== To be done ==
Copy the records below word for word, leaving out the pictures.

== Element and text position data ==
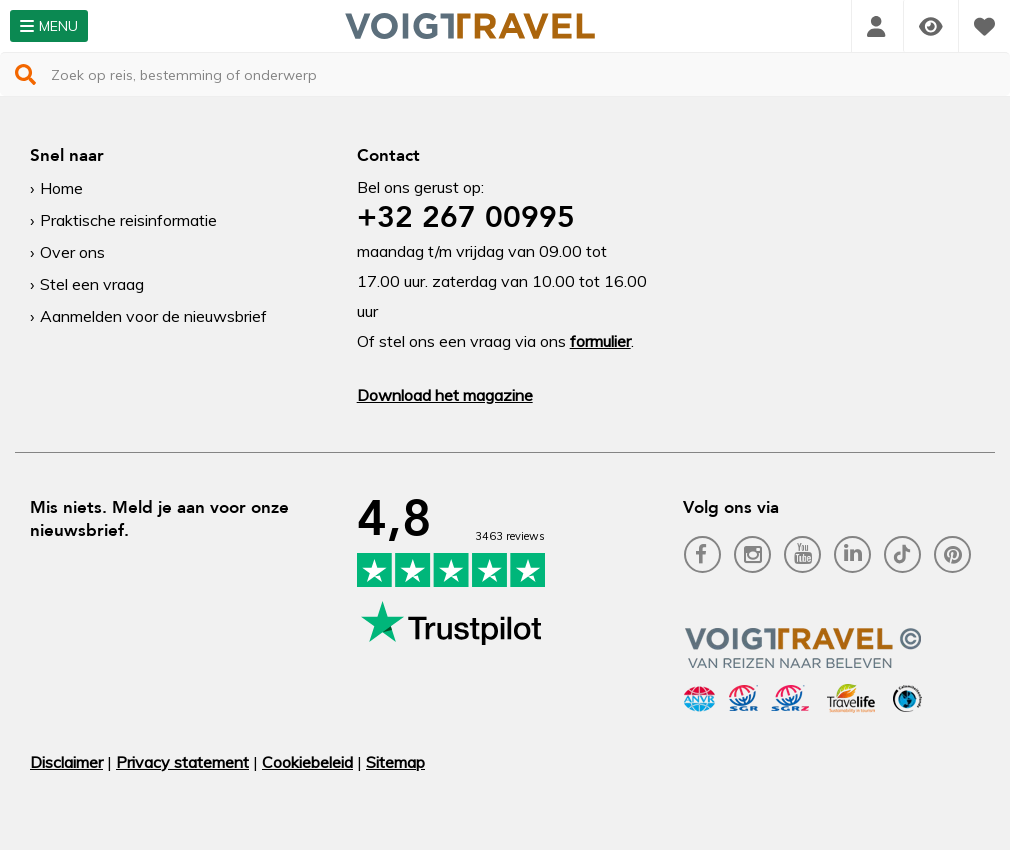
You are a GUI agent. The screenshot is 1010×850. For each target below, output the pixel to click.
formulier (600, 341)
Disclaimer (66, 762)
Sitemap (395, 762)
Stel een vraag (92, 284)
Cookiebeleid (307, 762)
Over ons (72, 252)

== Written reply ==
You are a GUI agent. The screenshot is 1010×850. For each target below, output the pixel to click.
formulier (600, 341)
Disclaimer (66, 762)
Sitemap (395, 762)
Stel een vraag (92, 284)
Cookiebeleid (307, 762)
Over ons (72, 252)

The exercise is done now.